Commentaries on Living, Second Series

Book Cover: Commentaries on Living, Second Series
Editions:Paperback
Pages: 242

An unusual mixture of descriptions of nature and the psychological problems which constitute the essence of the human condition, in brief two- or three-page chapters. The three-book series is among the easiest of Krishnamurti's books to read. A few of the many subjects discussed include: ambition, the nature of wisdom, fear, and what is true action.

Publisher: Quest Books
Author/Editor: J. Krishnamurti
242 pp - Paper

Reviews:Stephen Dedalus on Amazon.com wrote:

★★★★★
When I first got this book I had absolutely no idea who the man Krishnamurti was or what his life was like. I was simply intrigued by the title of the book. After reading the first two commentaries I began to realize that this wouldn't be like anything I've ever read before. I was reading it through the haze of my own conditioning and I would have dropped the book right there, as nothing was making sense. But something made me want to just read on - I don't know if it is the sheer lyrical beauty of the descriptions in his book or the lure of something that is really true. Whatever the reason, I just could not keep my hands off it after I went on.

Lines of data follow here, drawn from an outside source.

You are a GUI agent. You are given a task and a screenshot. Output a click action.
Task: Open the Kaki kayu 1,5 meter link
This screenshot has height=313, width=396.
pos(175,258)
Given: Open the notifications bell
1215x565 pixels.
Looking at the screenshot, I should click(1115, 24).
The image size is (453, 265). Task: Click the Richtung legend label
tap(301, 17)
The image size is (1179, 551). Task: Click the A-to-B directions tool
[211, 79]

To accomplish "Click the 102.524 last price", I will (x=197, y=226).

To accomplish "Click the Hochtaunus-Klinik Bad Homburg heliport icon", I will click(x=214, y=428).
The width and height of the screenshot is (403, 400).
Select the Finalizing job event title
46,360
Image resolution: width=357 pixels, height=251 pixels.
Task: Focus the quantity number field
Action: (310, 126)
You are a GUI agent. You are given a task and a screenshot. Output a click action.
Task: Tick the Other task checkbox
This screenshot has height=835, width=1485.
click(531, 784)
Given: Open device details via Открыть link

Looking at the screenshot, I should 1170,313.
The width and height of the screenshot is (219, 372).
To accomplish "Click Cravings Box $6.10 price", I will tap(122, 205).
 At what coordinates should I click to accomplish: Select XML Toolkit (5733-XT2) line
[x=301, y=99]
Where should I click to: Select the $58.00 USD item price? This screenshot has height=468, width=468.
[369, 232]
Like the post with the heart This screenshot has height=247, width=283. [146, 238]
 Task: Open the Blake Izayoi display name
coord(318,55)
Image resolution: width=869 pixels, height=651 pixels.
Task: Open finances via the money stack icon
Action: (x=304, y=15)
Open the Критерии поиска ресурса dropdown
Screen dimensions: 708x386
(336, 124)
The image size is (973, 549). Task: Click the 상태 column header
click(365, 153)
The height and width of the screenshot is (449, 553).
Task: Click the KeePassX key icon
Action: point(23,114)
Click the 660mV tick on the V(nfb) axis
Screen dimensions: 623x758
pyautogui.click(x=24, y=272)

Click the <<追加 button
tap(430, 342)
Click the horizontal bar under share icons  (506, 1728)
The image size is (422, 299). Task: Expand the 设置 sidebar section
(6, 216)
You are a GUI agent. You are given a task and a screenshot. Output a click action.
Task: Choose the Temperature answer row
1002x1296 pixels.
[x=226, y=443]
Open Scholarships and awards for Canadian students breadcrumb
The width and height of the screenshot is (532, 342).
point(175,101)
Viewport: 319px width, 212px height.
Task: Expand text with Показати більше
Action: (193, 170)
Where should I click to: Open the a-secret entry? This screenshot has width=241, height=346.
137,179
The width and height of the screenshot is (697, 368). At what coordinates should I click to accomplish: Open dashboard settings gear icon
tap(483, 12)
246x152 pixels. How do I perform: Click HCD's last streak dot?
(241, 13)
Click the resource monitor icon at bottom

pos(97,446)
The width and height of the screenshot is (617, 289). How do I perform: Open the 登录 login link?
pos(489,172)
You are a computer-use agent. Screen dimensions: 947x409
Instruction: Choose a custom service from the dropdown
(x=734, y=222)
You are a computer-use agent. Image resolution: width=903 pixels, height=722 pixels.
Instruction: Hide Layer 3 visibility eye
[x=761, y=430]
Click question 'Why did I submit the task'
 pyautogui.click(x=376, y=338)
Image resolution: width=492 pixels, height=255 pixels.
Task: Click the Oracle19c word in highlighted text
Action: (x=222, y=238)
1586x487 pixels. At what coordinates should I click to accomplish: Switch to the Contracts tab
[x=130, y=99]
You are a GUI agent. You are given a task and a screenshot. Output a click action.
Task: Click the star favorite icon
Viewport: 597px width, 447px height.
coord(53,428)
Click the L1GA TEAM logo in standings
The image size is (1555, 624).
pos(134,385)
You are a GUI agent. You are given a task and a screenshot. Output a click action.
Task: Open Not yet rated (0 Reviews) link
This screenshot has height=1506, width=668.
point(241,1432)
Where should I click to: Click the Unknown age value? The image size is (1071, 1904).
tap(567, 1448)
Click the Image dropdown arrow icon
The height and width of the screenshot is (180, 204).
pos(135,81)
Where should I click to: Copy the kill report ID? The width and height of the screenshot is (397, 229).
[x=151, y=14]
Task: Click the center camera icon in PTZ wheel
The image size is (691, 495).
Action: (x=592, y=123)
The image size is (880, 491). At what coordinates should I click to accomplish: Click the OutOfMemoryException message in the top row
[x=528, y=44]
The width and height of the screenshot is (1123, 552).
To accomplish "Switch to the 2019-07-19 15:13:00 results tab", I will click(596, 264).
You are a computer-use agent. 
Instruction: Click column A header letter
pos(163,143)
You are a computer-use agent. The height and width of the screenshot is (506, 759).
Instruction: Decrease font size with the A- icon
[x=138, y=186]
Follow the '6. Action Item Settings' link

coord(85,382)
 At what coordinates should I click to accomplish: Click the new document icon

It can really be a tumultous experience to suddenly realize that the basis of everything that you have believed in and taken support or refuge in is all false. But once you are over that, you then start looking at life very differently. You just stop running with the mad crowd and you stand aside and ask yourself "What have I been doing with my life so far?" Thats the kind of effect that this book had on me and I cannot imagine that a serious reader will go through this book without wanting to change his life after that.

Customer on Amazon.com wrote:

★★★★★
Krishnamurti writes simpler, more descriptive prose than Hemingway; he dispenses more nondual wisdom in more depth than a score of Zen masters combined; he dissects the armour of the personality more quickly, more gently, more accurately than any psychologist ever has. These are not exaggerations. These Commentaries are, along with his journals and notebook, the only major works in print (at least that I am aware of, and I am aware of most) that he actually wrote himself; the rest of his books are, of course, compilations of talks and conversations. Only a man of such surpassing conscious mastery could write so perfectly with so little effort; if there is any justice in the universe these books will stay in print for a thousand years. If you like Krishnamurti you need these.